■ **What this task involves**:
Using the records below, output the stretch that opens with the line containing "Task: Click the help" and closes with the line containing "Task: Expand the Hành động dropdown", exactly and including both lines, with nothing more.
********************
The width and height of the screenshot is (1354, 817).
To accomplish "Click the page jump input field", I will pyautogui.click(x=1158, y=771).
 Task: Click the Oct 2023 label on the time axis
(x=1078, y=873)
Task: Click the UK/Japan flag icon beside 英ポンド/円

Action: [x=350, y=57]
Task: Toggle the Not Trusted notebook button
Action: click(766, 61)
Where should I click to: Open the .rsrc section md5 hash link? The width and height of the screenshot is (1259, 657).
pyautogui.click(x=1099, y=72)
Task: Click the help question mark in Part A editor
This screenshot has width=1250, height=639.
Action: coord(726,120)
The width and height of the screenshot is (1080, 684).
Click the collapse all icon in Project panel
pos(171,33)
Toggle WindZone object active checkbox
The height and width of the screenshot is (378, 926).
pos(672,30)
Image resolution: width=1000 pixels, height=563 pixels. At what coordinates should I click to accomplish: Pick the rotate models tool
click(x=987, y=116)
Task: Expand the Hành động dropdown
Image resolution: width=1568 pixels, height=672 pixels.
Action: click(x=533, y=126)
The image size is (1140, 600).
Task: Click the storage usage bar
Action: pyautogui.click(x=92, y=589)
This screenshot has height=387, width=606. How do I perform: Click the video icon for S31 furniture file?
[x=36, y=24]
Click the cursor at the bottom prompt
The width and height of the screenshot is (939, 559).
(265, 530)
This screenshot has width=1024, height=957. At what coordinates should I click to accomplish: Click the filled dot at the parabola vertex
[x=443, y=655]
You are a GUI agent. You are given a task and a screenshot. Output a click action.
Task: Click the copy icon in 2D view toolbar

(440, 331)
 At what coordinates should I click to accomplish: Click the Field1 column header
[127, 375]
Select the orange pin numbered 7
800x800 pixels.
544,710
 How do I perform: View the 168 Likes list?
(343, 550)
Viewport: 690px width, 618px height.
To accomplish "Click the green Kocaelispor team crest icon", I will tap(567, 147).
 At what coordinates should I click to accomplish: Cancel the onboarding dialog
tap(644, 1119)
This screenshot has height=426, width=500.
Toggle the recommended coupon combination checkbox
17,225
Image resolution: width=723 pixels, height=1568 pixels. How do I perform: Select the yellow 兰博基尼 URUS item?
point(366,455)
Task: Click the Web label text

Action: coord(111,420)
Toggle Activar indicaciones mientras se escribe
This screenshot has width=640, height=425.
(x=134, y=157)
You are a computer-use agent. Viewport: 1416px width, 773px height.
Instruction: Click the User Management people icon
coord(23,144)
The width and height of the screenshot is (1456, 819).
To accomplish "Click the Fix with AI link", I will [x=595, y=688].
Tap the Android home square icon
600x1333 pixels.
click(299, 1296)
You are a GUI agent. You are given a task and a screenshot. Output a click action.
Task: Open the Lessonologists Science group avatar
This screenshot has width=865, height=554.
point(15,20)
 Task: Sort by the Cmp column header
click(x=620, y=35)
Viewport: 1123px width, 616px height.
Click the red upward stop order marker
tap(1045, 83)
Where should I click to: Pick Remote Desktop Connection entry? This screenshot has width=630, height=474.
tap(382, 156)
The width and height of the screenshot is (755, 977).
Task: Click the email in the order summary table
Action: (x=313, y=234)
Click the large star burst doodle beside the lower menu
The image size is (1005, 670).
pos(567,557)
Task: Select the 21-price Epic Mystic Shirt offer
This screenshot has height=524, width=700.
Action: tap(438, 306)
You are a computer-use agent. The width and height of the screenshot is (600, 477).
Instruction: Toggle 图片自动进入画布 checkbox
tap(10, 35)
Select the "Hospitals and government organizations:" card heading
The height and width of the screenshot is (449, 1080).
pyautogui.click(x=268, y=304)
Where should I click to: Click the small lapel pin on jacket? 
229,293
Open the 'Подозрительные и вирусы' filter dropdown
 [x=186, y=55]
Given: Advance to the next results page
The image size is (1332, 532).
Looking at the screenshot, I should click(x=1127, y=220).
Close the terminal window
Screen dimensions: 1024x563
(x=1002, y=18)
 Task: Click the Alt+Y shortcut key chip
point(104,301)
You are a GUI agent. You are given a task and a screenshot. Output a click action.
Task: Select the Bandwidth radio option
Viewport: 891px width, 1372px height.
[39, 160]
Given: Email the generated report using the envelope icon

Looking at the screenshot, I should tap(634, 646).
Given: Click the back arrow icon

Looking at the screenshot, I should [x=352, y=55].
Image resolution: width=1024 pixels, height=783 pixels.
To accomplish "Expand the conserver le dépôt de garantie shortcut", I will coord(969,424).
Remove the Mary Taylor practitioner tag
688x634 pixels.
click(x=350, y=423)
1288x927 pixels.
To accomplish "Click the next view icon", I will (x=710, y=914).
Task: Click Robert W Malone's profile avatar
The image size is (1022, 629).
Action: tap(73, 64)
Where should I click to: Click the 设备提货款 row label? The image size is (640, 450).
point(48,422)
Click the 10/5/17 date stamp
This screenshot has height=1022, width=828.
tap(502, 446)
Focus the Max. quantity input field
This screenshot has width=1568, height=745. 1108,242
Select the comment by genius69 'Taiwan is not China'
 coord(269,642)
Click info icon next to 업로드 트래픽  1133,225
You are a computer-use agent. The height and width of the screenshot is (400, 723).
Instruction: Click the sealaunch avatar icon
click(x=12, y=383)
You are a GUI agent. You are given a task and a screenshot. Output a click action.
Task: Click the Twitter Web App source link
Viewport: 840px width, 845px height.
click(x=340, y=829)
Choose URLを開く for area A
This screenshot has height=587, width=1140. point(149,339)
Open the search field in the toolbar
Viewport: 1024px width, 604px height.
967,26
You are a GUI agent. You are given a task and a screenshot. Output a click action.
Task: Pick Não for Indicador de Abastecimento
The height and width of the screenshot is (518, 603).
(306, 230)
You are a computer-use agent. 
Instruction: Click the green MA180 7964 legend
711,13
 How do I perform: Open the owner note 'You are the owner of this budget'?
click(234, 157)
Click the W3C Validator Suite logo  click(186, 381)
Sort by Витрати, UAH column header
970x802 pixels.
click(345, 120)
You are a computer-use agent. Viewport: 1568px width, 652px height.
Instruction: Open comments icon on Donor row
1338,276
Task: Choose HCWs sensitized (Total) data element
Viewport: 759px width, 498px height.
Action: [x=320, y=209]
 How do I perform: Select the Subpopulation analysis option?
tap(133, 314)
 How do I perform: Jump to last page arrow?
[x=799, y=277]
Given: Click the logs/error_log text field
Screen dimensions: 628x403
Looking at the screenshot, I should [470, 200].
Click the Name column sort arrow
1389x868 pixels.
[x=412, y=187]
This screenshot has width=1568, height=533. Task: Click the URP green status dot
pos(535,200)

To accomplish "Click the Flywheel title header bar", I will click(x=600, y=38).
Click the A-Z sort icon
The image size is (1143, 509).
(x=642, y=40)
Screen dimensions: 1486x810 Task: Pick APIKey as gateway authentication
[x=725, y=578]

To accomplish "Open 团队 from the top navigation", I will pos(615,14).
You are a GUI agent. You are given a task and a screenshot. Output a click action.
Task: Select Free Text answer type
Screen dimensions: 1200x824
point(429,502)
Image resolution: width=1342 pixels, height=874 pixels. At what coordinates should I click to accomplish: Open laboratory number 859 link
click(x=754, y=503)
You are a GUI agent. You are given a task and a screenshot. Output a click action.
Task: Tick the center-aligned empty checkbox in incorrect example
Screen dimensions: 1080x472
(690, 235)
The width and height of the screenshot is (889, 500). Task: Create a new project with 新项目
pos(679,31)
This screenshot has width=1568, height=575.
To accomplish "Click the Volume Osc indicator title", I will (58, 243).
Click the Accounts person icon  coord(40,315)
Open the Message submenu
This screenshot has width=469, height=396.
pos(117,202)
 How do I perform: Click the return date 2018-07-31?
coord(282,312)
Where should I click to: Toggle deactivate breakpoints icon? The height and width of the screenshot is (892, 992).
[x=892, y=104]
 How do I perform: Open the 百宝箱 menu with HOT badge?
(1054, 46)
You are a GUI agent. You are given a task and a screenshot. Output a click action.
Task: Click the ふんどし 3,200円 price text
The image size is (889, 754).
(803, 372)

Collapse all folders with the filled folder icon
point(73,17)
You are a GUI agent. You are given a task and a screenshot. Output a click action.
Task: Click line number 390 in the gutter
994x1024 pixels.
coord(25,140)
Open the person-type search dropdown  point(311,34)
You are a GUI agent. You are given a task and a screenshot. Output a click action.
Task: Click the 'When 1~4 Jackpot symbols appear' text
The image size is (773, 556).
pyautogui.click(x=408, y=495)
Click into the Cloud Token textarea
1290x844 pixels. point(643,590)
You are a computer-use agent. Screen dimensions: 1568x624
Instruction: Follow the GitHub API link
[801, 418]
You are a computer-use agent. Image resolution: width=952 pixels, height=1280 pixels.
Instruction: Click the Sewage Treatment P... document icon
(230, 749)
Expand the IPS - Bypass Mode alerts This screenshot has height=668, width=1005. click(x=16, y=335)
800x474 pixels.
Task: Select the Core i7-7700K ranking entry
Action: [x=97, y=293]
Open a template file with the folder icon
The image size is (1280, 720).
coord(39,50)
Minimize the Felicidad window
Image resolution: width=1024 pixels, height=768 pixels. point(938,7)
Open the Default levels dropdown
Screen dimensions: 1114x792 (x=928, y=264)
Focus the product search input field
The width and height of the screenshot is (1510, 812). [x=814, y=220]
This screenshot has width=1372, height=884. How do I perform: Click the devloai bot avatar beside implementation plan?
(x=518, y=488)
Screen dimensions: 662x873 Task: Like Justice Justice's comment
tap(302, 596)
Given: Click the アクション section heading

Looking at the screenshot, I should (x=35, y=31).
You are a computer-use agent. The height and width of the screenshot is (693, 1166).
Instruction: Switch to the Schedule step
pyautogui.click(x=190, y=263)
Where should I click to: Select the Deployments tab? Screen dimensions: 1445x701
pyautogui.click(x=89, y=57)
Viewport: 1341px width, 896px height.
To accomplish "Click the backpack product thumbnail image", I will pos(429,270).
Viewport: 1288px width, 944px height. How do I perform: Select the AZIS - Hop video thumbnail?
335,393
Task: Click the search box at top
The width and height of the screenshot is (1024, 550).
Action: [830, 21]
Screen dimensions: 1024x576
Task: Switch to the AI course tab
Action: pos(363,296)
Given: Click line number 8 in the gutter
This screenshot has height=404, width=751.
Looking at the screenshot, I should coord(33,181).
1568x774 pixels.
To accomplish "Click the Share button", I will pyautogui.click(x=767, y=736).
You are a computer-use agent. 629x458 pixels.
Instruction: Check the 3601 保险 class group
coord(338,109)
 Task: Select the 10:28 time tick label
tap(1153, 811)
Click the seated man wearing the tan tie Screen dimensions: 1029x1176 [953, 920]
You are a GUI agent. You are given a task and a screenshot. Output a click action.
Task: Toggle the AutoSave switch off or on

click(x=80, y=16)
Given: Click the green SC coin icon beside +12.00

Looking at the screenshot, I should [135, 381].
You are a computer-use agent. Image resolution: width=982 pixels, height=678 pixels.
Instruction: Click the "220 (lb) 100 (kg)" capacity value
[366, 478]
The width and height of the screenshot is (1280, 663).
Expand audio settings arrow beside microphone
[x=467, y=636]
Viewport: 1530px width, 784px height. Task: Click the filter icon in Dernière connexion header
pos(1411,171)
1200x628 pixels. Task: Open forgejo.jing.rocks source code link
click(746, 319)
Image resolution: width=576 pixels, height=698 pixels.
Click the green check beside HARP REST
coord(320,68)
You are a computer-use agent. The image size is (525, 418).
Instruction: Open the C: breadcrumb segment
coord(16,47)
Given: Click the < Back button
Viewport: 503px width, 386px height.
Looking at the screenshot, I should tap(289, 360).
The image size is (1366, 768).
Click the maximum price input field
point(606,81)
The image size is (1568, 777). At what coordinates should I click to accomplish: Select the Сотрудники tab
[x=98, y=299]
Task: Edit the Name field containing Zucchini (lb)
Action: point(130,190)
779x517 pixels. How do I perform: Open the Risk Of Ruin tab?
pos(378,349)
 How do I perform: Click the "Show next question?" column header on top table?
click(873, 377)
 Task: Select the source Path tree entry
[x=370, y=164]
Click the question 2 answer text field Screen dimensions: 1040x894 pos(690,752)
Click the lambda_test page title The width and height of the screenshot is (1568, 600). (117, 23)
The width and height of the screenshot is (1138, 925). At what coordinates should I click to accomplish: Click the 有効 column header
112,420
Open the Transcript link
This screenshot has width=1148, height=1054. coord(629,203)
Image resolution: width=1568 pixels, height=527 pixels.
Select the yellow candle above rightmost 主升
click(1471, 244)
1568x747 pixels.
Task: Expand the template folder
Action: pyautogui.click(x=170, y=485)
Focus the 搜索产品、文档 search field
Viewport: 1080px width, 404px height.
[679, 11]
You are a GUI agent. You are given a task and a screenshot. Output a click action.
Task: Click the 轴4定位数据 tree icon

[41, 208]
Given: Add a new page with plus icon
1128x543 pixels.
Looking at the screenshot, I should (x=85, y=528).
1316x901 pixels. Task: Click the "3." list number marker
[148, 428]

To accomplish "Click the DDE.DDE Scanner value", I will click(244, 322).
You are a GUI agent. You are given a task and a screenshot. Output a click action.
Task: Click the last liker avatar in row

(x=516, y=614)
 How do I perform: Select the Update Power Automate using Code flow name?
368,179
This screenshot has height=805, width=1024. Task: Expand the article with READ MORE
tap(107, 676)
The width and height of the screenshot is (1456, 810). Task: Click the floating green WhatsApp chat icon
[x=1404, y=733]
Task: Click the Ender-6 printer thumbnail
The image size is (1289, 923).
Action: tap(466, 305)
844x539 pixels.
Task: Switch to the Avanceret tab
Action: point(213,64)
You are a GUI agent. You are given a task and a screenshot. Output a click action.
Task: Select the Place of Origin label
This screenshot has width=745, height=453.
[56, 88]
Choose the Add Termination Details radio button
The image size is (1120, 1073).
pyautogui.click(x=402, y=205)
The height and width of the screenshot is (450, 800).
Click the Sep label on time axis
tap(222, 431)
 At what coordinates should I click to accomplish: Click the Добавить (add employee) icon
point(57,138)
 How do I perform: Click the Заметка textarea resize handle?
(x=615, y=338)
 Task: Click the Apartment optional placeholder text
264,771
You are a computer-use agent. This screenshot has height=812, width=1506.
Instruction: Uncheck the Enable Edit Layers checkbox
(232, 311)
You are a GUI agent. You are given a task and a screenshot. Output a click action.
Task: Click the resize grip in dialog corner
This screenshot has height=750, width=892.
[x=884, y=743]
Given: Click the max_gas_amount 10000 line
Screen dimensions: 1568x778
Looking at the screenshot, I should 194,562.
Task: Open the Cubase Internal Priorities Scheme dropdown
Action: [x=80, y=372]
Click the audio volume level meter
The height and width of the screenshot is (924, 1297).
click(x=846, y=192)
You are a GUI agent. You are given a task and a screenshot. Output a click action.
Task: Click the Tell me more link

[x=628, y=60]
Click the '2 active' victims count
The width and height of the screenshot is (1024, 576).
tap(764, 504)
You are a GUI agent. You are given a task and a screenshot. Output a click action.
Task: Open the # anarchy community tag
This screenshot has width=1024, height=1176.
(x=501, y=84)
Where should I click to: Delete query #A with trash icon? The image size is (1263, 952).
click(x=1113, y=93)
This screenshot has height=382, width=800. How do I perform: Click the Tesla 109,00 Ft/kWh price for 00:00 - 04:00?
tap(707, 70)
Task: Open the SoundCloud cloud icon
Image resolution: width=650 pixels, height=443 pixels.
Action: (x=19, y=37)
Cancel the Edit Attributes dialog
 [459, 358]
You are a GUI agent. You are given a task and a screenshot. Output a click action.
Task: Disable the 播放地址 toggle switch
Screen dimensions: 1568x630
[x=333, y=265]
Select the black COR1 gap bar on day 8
********************
■ **Solution**:
Task: Click the help question mark in Part A editor
This screenshot has width=1250, height=639.
Action: coord(726,120)
The width and height of the screenshot is (1080, 684).
Click the collapse all icon in Project panel
pos(171,33)
Toggle WindZone object active checkbox
The height and width of the screenshot is (378, 926).
pos(672,30)
Image resolution: width=1000 pixels, height=563 pixels. At what coordinates should I click to accomplish: Pick the rotate models tool
click(x=987, y=116)
Task: Expand the Hành động dropdown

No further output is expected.